Gdy jednak wsłuchałam się w jej akcent, rozgadałyśmy się ze swobodą zawdzięczaną dwóm kubkom ponczu (bo przecież nie mojemu, szlifowanemu na filmachz angielskimi napisami angielskiemu) i tą szczerą bezpośredniością, na którą można się zdobyć tylko w rozmowach z kimś zupełnie obcym. Gdy Martina wstała, odwróciłam się do przyjaciółki.
– Czemu mówią na ciebie Alex?
– No słuchaj, to nie tak, że się wstydzę. Ja jestem i zawsze będę Ola, przysięgam. – Przyjaciółka zrobiła poważną minę. – Ale tutaj ola to jest hiszpańskie "cześć", więc ilekroć się komuś przedstawiałam, słyszałam w odpowiedzi "ooo, española". No ileż można.
– Simon przyjechał! – zawołał ktoś za moimi plecami.
– Simon – powtórzyłam, mając nadzieję, że chociaż jego imię zapamiętam. – Co za Simon?
Ola jęknęła z niesmakiem.
– A, nie zwracaj na niego uwagi. – Machnęła ręką, wylewając odrobinę ponczu. – Simon jest dziwakiem. Pogadaj z nim, na pewno będzie cię zaczepiał, bo jesteś nowa i egzotyczna, ale potem go unikaj.

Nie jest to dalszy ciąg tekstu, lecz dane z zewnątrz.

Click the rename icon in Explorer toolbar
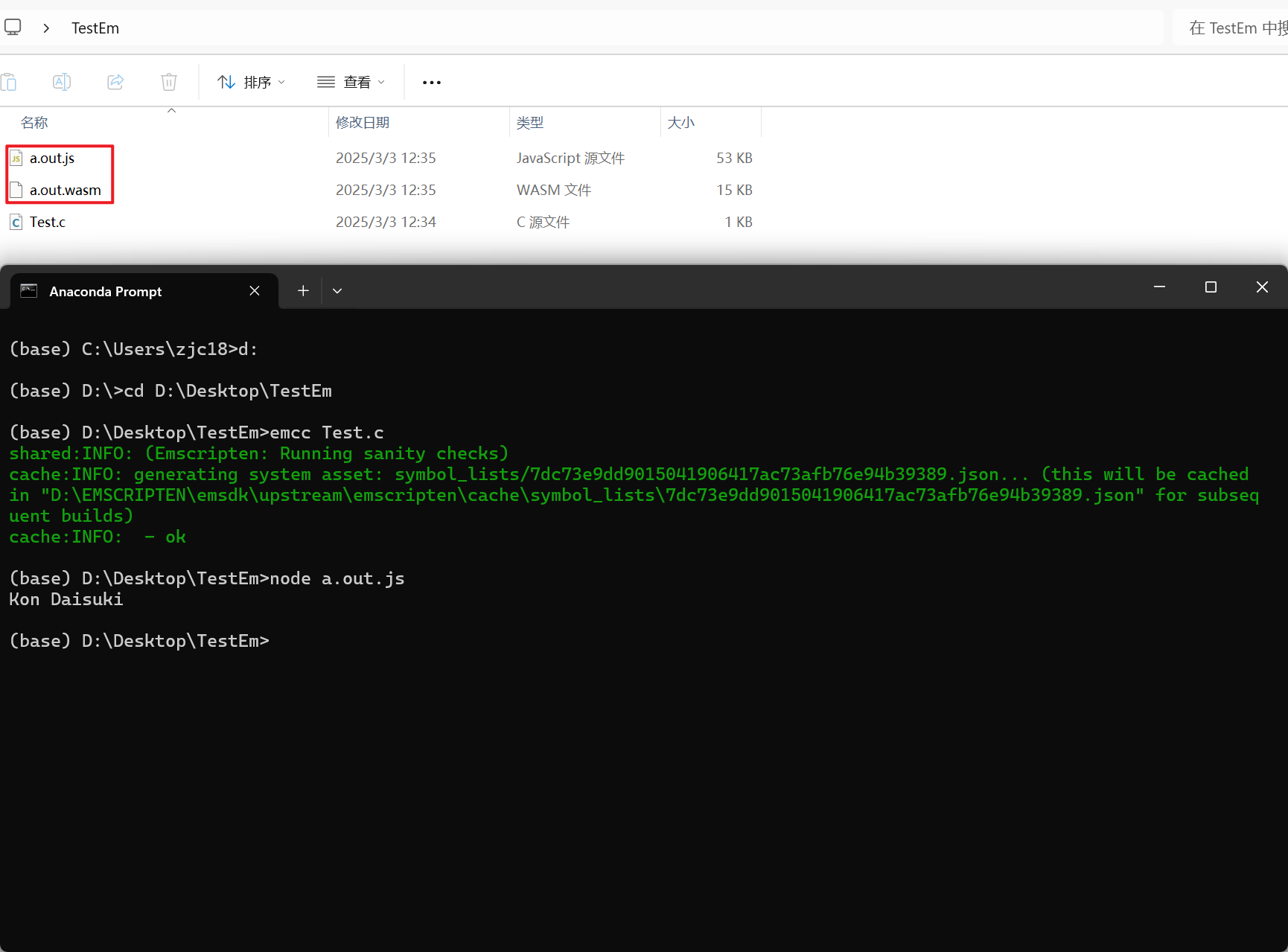 [x=62, y=82]
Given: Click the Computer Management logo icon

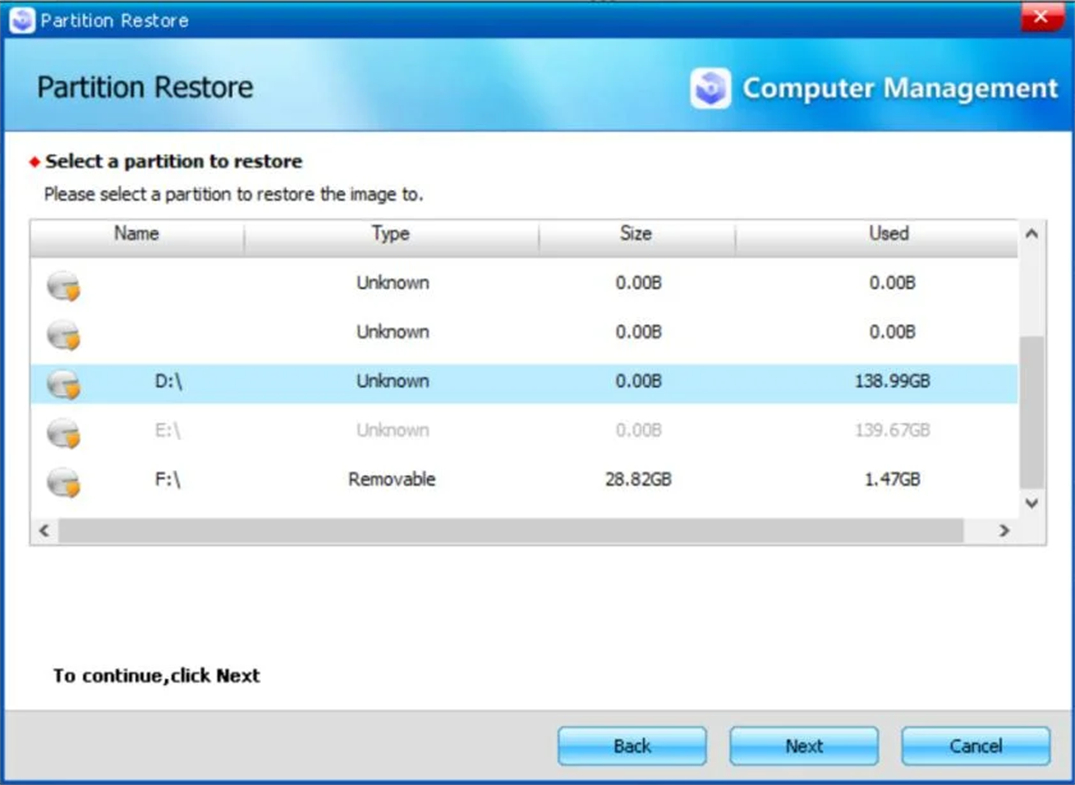Looking at the screenshot, I should pyautogui.click(x=710, y=89).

Moja przyjaciółka rzadko kiedy była tak powściągliwa w komentowaniu innych osób, więc wiedziałam, że coś się kroi. Przyjrzałam się jej z rozbawieniem.
– Ja go słabo znam, nikt go zresztą za dobrze nie zna – dodała. – On się z nami nie trzyma za bardzo, wprosił się tu jako kuzyn Marka czy ktoś taki. Nie jest stąd, wpadł na weekend czy dwa kiedyś poimprezować z nami. Będzie cię podrywał. Wszystkie dziewczyny podrywa. Po prostu go olej.
I wtedy go zobaczyłam. Naprawdę nie mam pojęcia, czemu Ola szczędziła słów na jego temat, bo ja już po pierwszym spojrzeniu mogłabym o nim mówić w nieskończoność.
– Ślinisz się – stwierdziła zgryźliwie moja przyjaciółka.
Simon był postawny, o szerokich ramionach i długich nogach – musiał mieć dobry metr dziewięćdziesiąt. Mógł mieć tyle lat co ja – wydawał się trochę starszy, ale wszyscy kiwusi, których dzisiaj poznałam, wyglądali na starszych niż byli. Kolorowa koszulka opinała się na umięśnionym ciele, podobnie jak spodnie na mocnych, szeroko rozstawionych nogach. Chłopak stanął w progu i odwrócił się w głąb domku, więc miałam czas, by jeszcze przez chwilę nacieszyć nim oczy. Wiedziałam, że gdy tylko do nas podejdzie i palnie coś głupiego, czar pryśnie.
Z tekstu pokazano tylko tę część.